Addison’s disease can present as an acute illness or come on gradually. With chronic Addison’s, the symptoms are vague and non-specific, and Addison's disease can be difficult to diagnose. Often, it's first detected through routine blood tests in a hospital or doctor's office to check for sodium, potassium and white blood cell levels. The doctor will also check for hyperpigmentation, or darkening, of the skin or gums -- a sign of long-term Addison's.
The most definitive way to diagnose the condition is to measure hormone levels in the blood and urine before and after giving ACTH. ACTH is a hormone in the brain that, when activated, normally increases the amount of cortisol being produced by the adrenal glands. Measuring ACTH levels can help distinguish whether Addison's disease is a caused by a problem in the adrenal gland or the brain.
X-rays, CT scans, and a tuberculosisskin test may also be used to help pinpoint the cause.
What Are the Treatments for Addison's Disease?
Since Addison's disease is caused by a lack of normal hormones produced by the adrenal glands, it can be treated by replacing those hormones. This can be done with once- or twice-daily tablets of hydrocortisone, a steroid hormone. If needed, aldosterone can be replaced with a synthetic steroid, fludrocortisone acetate (brand name Florinef), which is taken orally once a day. These medications need to be increased during times of stress, infection, surgery, or injury.
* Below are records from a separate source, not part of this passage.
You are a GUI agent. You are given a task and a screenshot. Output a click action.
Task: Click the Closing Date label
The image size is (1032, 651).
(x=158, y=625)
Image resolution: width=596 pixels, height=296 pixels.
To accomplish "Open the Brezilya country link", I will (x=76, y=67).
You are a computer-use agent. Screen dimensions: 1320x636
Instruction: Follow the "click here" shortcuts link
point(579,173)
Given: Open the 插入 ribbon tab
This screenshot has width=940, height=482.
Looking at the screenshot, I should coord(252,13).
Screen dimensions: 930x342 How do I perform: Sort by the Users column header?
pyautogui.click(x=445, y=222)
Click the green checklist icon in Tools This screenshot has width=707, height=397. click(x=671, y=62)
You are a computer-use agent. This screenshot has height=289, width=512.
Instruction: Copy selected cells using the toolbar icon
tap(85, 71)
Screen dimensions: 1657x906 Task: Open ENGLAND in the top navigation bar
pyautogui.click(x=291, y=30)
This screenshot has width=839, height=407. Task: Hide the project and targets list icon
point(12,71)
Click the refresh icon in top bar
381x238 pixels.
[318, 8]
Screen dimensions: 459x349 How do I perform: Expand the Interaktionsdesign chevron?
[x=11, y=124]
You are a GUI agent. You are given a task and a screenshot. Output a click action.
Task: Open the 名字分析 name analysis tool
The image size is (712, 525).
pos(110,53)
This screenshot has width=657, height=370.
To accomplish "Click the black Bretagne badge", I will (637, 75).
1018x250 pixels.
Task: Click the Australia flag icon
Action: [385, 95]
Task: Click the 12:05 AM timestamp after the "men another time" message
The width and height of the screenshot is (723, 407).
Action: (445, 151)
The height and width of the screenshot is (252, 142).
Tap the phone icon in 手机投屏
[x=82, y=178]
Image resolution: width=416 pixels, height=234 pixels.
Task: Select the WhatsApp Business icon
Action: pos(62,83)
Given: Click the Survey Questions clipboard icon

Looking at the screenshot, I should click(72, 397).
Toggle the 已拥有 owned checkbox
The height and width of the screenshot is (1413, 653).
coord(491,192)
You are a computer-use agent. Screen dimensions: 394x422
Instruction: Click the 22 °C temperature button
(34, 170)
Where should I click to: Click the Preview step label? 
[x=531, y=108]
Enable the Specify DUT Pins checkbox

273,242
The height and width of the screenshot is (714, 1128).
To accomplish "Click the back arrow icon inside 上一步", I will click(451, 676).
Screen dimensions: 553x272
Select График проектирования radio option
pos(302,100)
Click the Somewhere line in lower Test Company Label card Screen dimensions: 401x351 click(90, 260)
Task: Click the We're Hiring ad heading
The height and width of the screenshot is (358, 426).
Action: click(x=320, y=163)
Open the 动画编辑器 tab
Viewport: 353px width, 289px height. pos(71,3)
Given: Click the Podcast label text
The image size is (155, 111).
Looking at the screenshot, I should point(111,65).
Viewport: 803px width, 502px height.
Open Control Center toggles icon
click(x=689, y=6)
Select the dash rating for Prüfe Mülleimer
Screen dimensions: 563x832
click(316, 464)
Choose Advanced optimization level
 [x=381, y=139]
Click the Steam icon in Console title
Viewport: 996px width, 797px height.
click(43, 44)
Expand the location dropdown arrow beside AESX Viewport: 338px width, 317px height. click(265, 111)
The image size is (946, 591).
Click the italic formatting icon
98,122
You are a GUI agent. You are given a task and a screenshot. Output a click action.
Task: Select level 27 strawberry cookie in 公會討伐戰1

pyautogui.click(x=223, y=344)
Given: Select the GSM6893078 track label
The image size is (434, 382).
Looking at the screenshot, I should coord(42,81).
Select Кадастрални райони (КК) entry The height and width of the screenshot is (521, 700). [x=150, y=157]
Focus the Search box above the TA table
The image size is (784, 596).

Treatment is almost always completely successful. When treated, people with Addison's disease can lead a full and normal life. It is, however, important to carry a medic alert bracelet and emergency ID card at all times and to keep a small supply of medications at work or school. Even missing one dose can be dangerous.
In patients suspected of having an Addisonian crisis, doctor-prescribed injections of salt, fluids, and glucocorticoid hormones may be given immediately -- even before a diagnosis of Addison's disease is confirmed.